Granular access control
You can use Azure role-based access control (RBAC) to assign specific permissions to managed disks to one or more users. Managed disks expose a variety of operations, including read, write (create / update), delete, and retrieve the disk's shared access signature (SAS) URI. You can grant access to only the actions that a person needs to perform his or her work. For example, if you do not want someone to copy a managed disk to a storage account, you can choose not to grant access to the export operation on that managed disk. Similarly, if you do not want someone to copy a managed disk using SAS URI, you can choose not to grant that permission to that managed disk.

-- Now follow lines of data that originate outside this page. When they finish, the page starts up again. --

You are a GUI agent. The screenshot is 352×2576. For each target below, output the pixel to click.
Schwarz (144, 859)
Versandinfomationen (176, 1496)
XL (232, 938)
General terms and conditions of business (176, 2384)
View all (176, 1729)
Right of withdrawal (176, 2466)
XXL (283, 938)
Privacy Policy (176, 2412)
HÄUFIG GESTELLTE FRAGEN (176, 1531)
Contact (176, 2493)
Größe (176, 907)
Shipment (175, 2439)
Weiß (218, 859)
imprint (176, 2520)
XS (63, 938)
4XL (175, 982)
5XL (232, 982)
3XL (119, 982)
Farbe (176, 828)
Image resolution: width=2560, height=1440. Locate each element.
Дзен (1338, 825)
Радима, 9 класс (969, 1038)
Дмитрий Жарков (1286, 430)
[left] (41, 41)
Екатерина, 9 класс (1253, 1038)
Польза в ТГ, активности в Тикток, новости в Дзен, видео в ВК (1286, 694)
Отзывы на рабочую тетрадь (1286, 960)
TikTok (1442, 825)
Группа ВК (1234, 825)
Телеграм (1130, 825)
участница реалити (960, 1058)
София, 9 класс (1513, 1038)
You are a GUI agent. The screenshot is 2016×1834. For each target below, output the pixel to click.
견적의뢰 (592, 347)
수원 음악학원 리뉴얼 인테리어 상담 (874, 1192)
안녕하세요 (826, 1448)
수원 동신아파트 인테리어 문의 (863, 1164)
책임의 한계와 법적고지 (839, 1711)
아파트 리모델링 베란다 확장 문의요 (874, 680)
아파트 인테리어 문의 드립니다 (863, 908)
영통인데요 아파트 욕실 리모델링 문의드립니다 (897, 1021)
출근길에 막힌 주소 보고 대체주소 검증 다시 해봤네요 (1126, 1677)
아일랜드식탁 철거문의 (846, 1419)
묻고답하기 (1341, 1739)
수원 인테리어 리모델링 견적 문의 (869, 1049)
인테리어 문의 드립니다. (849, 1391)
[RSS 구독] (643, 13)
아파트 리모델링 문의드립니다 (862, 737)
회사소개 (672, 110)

So now Microsoft is also vigorously promoting the use of managed disks. Well, in practical applications, enterprise IT administrators certainly hope that users can use managed disks more often, but how to implement this? just talking about it may not work well in many cases. It is best to have some technical means to restrict the creation of unmanaged disk VM.
Azure Policy is a good solution.
Azure Policy is a service in Azure that can be used to create, assign, and manage policies. These policies will enforce different rules and effects across resources so that these resources comply with corporate standards and service-level agreements. Azure Policy meets this requirement by evaluating whether the resource conforms to the specified policy. For example, you can set a policy to allow only virtual machines of a specific SKU size in the environment. When this strategy is implemented, the compliance of new and existing resources is evaluated. By using the correct policy type, you can ensure the compliance of existing resources. You can also explicitly prohibit some actions that administrators do not want to occur through Policy.
Let's take a look at how to implement policy. Policy is also defined in the form of JSON files, so we only need to write some JSON files of policy.
The JSON files that restrict the unmanaged disk VM are as follows:
{"if": {"allOf": [{"field": "type", "equals": "Microsoft.Compute/virtualMachines"}, {"field": "Microsoft.Compute/virtualMachines/osDisk.uri" "exists": true}]}, "then": {"effect": "deny"}}
How do you translate this definition into Policy? You can use PowerShell
Run the following PowerShell command
Step 1: create a policydefinition
Step 2: create a role assignment
Later, you can see these contents in the policy of Azure Portal.
Let's give it a try. Create a Linux VM of an unmanaged disk in Portal
It can be found that in the final verification, it will be prompted to be dropped by policy deny!
Azure Policy is a very good thing, later have the opportunity to continue to share with you!